#### Problèmes à résoudre
(A) Recopiez, s'il vous plaît, le passage de l'entretien sur Israël et l'État de Judée situé entre « Je pense donc » et « étaient au courant. », ces deux bornes comprises.
(B) Reprenez l'entretien sur Israël et l'État de Judée après sa dernière phrase et poursuivez-le.

---------- Texte source

Je pense donc que les Américains savaient ce qui se tramait. Je pense que Trump commence à comprendre que Netanyahu estime que, parfois, des faits avérés suffisent pour que Trump, même s’il n’approuve pas entièrement une action, finisse par l’accepter. Par conséquent, je pense que les Américains étaient au courant.
Ils ont décidé de ne pas intervenir par la force et ont espéré – et ils le croient probablement encore – avoir réussi à minimiser cet incident, comme ils l’appellent, et à préserver leurs bonnes relations avec Israël et le Qatar. À un moment donné, ce genre de politique aventureuse deviendra difficilement acceptable pour les Américains. Elle fonctionne jusqu’à présent grâce à la faiblesse des gouvernements arabes, à leur manque de respect de soi et de dignité. Mais ils pourraient un jour se rendre compte que c’est même trop pour eux. Et alors, tout ce jeu américain de navigation ou d’équilibre entre les deux intérêts divergents des États-Unis dans la région, cet exercice d’équilibriste, pourrait bien devenir impossible à l’avenir.
Chris Hedges
Lors d’un dîner au Caire il y a quelques mois, j’ai rencontré l’ancien chef du ministère de l’Information de Nasser, que [l’ancien président égyptien Anouar el-] Sadate avait fait emprisonner pendant 10 ans. Il a insisté sur ce point. Il a dit que le problème n’est pas la force d’Israël, mais la faiblesse des gouvernements arabes.
Ilan Pappé
Absolument, absolument. Quoi que l’on pense de [l’ancien président égyptien] Gamal Abdel Nasser, les anciens dirigeants du parti Baas en Syrie et en Irak n’auraient pas toléré un tel comportement israélien. Il n’y a aucun doute là-dessus, même si cela comporte des risques et qu’il est possible d’affirmer avec certitude ce qui se serait passé si l’histoire l’avait démontré.
Chris Hedges
Parlons donc de l’État de Judée, de sa signification et de ses différences avec l’État d’Israël.
Ilan Pappé
Oui, l’État de Judée est le type de structure politique qui a commencé à émerger dans les implantations juives, les colonies de Cisjordanie après la guerre de juin 67. Et au début, c’était…
Chris Hedges
Permettez-moi une petite interruption pour préciser : il s’agit de l’occupation de Gaza et de la Cisjordanie, y compris Jérusalem-Est, par Israël.
Ilan Pappé
Et la Cisjordanie, absolument. Oui, ce que l’on appelle la guerre des Six Jours, et Israël a occupé la Cisjordanie et la bande de Gaza, ainsi que le plateau du Golan et la péninsule du Sinaï. Et en Cisjordanie, que certains idéologues et groupes politiques israéliens de droite considéraient comme la terre ancestrale d’Israël, une certaine infrastructure idéologique s’est développée.

--------------------
---------- Contenu des données

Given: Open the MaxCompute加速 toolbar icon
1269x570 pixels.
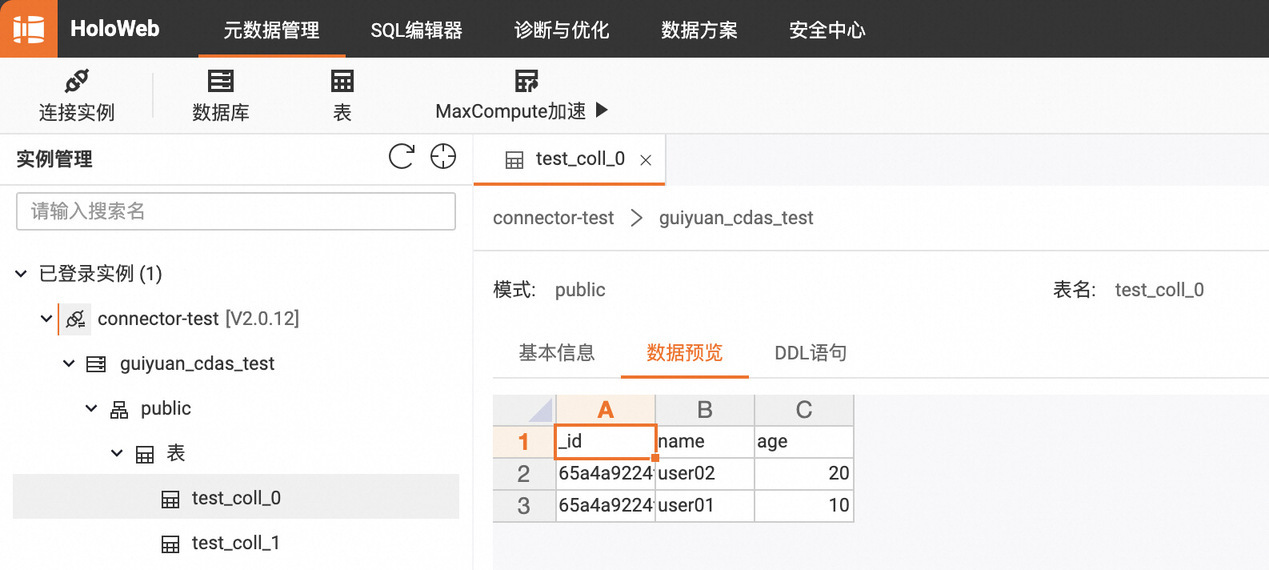Looking at the screenshot, I should click(x=526, y=82).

--------------------

#### En réponse
(A)
Je pense donc que les Américains savaient ce qui se tramait. Je pense que Trump commence à comprendre que Netanyahu estime que, parfois, des faits avérés suffisent pour que Trump, même s’il n’approuve pas entièrement une action, finisse par l’accepter. Par conséquent, je pense que les Américains étaient au courant.

(B)
Au début, elle était très marginale. Elle n’avait que très peu d’influence sur la politique israélienne. Mais une fois que le Likoud, sous la direction de Menahem Begin en 1977, mit fin à la domination travailliste et sioniste sur la politique israélienne et sioniste, ces idéologues gagnèrent en influence et commencèrent à développer, par le biais de centres d’études et des écrits de leurs rabbins et gourous, une littérature profondément idéologique. Cette littérature interprétait la réalité des années 1970 et 1980, puis du XXIe siècle, comme un moment historique monumental pour le peuple juif, marqué par le retour de l’ancien Israël biblique et la réactualisation de l’âge d’or, de la période glorieuse du passé.
Pour cela, affirmaient les idéologues, deux conditions étaient nécessaires : premièrement, exercer une souveraineté totale sur l’ancien Israël, c’est-à-dire sur toute la Palestine historique, Israël, la Cisjordanie et la bande de Gaza ; deuxièmement, maintenir un régime théocratique.
Le problème ne résidait donc pas seulement dans la présence de nombreux Palestiniens au sein de ce nouveau royaume tant convoité, mais aussi dans celle des juifs laïcs qui, à leurs yeux, avaient joué un rôle dans l’histoire, mais dont ils estimaient que ce rôle historique était terminé. De ce fait, ils constituaient un obstacle à la recréation du glorieux royaume biblique décrit dans l’Ancien Testament.
D’un groupe marginal dans les années 70 et 80, ils sont devenus une force politique influente, ayant réussi à s’implanter dans les franges les plus défavorisées de la société juive israélienne, notamment parmi les juifs nord-africains de deuxième et troisième génération vivant dans les bidonvilles des grandes villes, dans ces tristement célèbres villes nouvelles d’Israël, dépourvues d’infrastructures économiques, éducatives et professionnelles adéquates.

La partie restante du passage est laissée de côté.